Exciting opportunity for an expert in biomedical and science policy to engage in science advocacy to optimize the R&D and business environment for innovative therapies and new technologies in drug development. As the development of breakthrough therapies for high unmet need accelerates, there is a need to ensure that policy makers understand the value of innovation to patients, society, health systems and national economies. This position will work to ensure that Pfizer’s global science advocacy platforms and policy positions address dismantling barriers and optimizing environments for novel technologies addressing high unmet need.
This position reports to the VP, Science Policy and Advocacy of Pfizer’s Global Policy and International Public Affairs group within Corporate Affairs. The group is responsible for public policy strategies that optimize and protect the R & D environment and the inline portfolio, for developing global policy platforms addressing white space policy opportunities in the ecosystem, and for mapping the future science policy landscape. The candidate must have strong life sciences background, excellence in policy platform development, policy analysis, oral and written communication skills and the ability to work collaboratively with R&D, Communications, Public Affairs, Government Relations, Medical Affairs, Commercial Teams and external stakeholders in a fast-paced environment.
As a key member of Science Policy and Advocacy team, the Director in this position will:
1. Develop global science advocacy and global policy strategies and platforms to ensure an optimal policy and stakeholder environment for the development of and access to new biomedical technologies.
2. Lead senior leader engagement and Pfizer representation with World Economic Forum Precision Medicine Initiative, working across R&D, Clinical Development, Patient Health and Impact, Corporate Affairs and the business units to ensure alignment around policy initiatives.

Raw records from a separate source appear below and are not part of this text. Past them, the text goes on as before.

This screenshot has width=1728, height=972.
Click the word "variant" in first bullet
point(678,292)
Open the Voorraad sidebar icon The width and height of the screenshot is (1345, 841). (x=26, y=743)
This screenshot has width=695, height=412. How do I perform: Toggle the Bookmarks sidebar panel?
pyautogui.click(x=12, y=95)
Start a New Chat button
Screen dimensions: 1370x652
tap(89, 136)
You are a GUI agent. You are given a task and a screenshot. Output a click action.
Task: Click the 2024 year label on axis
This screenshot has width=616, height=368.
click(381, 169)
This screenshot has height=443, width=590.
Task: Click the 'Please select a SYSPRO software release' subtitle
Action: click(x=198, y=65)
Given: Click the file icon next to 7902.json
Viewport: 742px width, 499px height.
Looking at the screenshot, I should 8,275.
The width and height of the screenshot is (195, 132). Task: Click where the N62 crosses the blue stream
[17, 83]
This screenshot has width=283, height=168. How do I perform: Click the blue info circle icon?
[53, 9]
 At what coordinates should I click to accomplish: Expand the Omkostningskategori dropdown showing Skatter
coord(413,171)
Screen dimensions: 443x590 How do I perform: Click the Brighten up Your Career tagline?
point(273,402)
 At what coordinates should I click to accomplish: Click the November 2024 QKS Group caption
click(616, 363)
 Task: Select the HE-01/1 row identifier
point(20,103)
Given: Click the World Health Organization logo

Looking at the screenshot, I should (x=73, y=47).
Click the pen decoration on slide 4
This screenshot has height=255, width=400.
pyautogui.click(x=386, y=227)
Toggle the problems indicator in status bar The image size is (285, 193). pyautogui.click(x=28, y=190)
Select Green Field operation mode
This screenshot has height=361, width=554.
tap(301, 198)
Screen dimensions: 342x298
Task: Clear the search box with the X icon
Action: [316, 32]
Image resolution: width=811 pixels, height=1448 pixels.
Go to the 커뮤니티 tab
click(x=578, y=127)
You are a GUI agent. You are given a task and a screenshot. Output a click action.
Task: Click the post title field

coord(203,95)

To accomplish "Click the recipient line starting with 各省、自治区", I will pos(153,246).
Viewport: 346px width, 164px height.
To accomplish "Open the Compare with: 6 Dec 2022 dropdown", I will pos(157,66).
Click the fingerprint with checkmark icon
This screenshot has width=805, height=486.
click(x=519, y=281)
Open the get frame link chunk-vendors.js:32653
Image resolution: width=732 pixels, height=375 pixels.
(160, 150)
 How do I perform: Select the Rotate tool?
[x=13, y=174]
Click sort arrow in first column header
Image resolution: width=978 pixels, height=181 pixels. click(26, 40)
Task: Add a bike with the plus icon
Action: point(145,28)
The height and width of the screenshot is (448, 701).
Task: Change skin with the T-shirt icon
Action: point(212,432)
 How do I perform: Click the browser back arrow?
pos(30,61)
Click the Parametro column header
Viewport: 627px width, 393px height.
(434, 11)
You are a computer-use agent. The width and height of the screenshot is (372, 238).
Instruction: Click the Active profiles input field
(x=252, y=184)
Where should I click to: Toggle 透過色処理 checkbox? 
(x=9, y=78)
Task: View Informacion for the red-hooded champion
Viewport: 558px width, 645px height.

3. Collaborate with Public Affairs, Medical, Worldwide Research and Development, Regulatory Policy, Global Policy and Business Units to shape key market policy frameworks in support of research and development of precision medicine, gene therapy, rare disease and patient-centered approaches to drug development.
4. Evaluate impact of key global policy platforms and course correct as needed, including the global vaccine policy platform.
5. Lead efforts to protect incentives for the development of orphan drugs and precision medicines so that they are sustained or implemented by national governments, in collaboration with internal regulatory, legal, government relations, public affairs, business unit and external consultancies.
6. Advance Pfizer’s science reputation with policy makers by generating policy tools such as peer reviewed publications, whitepapers and campaign materials on policy and Pfizer’s role in the discovery, development and delivery of new medical technologies in strong collaboration with R&D Communications, Science Advocacy and Public Affairs.
7. Prepare senior management for policy maker discussions and public presentations on the value of orphan drugs and precision medicines and incentives that stimulate their development in strong collaboration with internal divisions.
8. Co-lead the cross divisional and matrixed Global Rare Disease Policy team, to ensure policy alignment with Rare Disease Strategic Plan, provide rapid response to emerging regulatory and legislative issues, and ensure proactive rare disease policy development
9. Represent Pfizer on the relevant trade association working groups, providing Pfizer’s perspective and input on issues of importance to the company and comments on regulatory issues. Provide input and support to trade association teams on science policy topics.
10. Represent Pfizer on key stakeholder policy committees for precision medicine and rare disease.
11. Analyze, author and deliver policy recommendations for key late stage and in-line compounds in key therapeutic areas, as part of a team that develops these recommendations.
12. Contribute as a member of the Value of Medicine (VoM) Team through authorship of VoM papers and input into the dissemination and stakeholder relations plans.
13. On an annual basis, revise and author annual Pfizer policy papers
14. As part of the annual strategic plan, evaluate the biomedical policy environment and recommend policy initiatives for the company.
15. Provide input and author senior leader presentations in areas of subject matter expertise.
Doctoral Degree preferred in biomedical field, law or public policy. 15 years experience in biopharmaceutical science policy issues or related field. Excellence in policy analysis, public affairs strategies, writing and oral communications skills. Collaborative and functions well in a fast paced environment
Pfizer is committed to equal opportunity in the terms and conditions of employment for all employees and job applicants without regard to race, color, religion, sex, sexual orientation, age, gender identity or gender expression, national origin, disability or veteran status. Pfizer also complies with all applicable national, state and local laws governing nondiscrimination in employment as well as work authorization and employment eligibility verification requirements of the Immigration and Nationality Act and IRCA. Pfizer is an E-Verify employer.
A career at Pfizer offers opportunity, ownership and impact.
All over the world, Pfizer colleagues work together to positively impact health for everyone, everywhere. Our colleagues have the opportunity to grow and develop a career that offers both individual and company success; be part of an ownership culture that values diversity and where all colleagues are energized and engaged; and the ab...ility to impact the health and lives of millions of people. Pfizer, a global leader in the biopharmaceutical industry, is continuously seeking top talent who are inspired by our purpose to innovate to bring therapies to patients that significantly improve their lives.